Of the thirteen no-hitters pitched by Phillies players, three have been won by a score of 6–0, and three by a score of 1–0, more common than any other results. The largest margin of victory in a Phillies no-hitter was ten runs, in a 10–0 win by Chick Fraser. Charlie Ferguson's no-hitter, the first in franchise history, was a 1–0 victory, as were two of the more recent regular season no-hitters, thrown by Kevin Millwood in 2003 and Roy Halladay in 2010. Three pitchers to throw no-hitters for the Phillies have been left-handed: Johnny Lush (in 1906), Terry Mulholland (in 1990) and Cole Hamels (in 2015). The other eight pitchers were right-handed. Halladay is the only Phillies' pitcher to throw more than one no-hitter in a Phillies uniform, and others, including Hall of Famer Jim Bunning, have pitched more than one in their careers. The longest interval between Phillies no-hitters was between the games pitched by Lush and Bunning, encompassing 58 years, 1 month, and 20 days from May 1, 1906 to June 21, 1964. Conversely, the shortest interval between no-hitters was between Halladay's two 2010 no-hitters, with a total of merely four months and seven days from May 29 to October 6; the shortest gap between regular-season no-hitters was between Mulholland's and Tommy Greene's games (nine months and eight days from August 15, 1990 to May 23, 1991). Two opponents have been no-hit by the Phillies more than one time: the San Francisco Giants, who were defeated by Mulholland (in 1990) and Millwood (in 2003); and the Cincinnati Reds, who were no-hit by Rick Wise (in 1971) and Halladay (in 2010).

The umpire is also an integral part of any no-hitter. The task of the umpire in a baseball game is to make any decision "which involves judgment, such as, but not limited to, whether a batted ball is fair or foul, whether a pitch is a strike or a ball, or whether a runner is safe or out… [the umpire's judgment on such matters] is final." Part of the duties of the umpire making calls at home plate includes defining the strike zone, which "is defined as that area over homeplate (sic) the upper limit of which is a horizontal line at the midpoint between the top of the shoulders and the top of the uniform pants, and the lower level is a line at the hollow beneath the kneecap." These calls define every baseball game and are therefore integral to the completion of any no-hitter. A different umpire presided over each of the Phillies' thirteen no-hitters, including Wes Curry, who created Major League Baseball's catcher interference rule.

Two perfect games, a special subcategory of no-hitter, have been pitched in Phillies history. This feat was achieved by Bunning in 1964, which was the first perfect game in the National League since 1880, and Halladay in 2010. As defined by Major League Baseball, "in a perfect game, no batter reaches any base during the course of the game."

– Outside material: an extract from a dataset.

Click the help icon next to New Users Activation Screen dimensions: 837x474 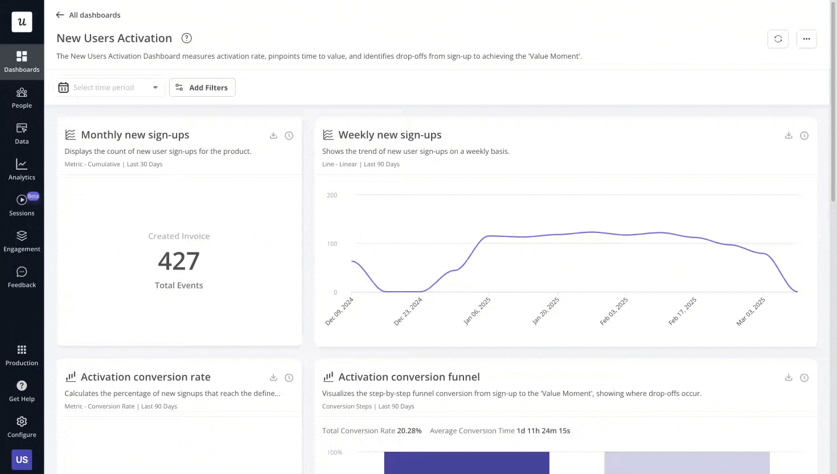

On July 25, 2015, Phillies left-hander Cole Hamels threw his first career no-hitter in a 5–0 win over the Chicago Cubs at the historic Wrigley Field. He narrowly missed completing a perfect game by walking two Cubs batters. Odubel Herrera, Phillies centerfielder, nearly dropped the game's final out at the warning track after he overran a long fly ball hit by Cubs rookie sensation Kris Bryant; Herrera, however, was able to snag the ball with an awkward sliding catch to close out the game and preserve Hamels's no-hitter. In addition to this being Cole Hamels's first no-hitter, this was the fourth no hitter caught by longtime Phillies catcher Carlos Ruiz, who now has tied the MLB record for no-hitters caught.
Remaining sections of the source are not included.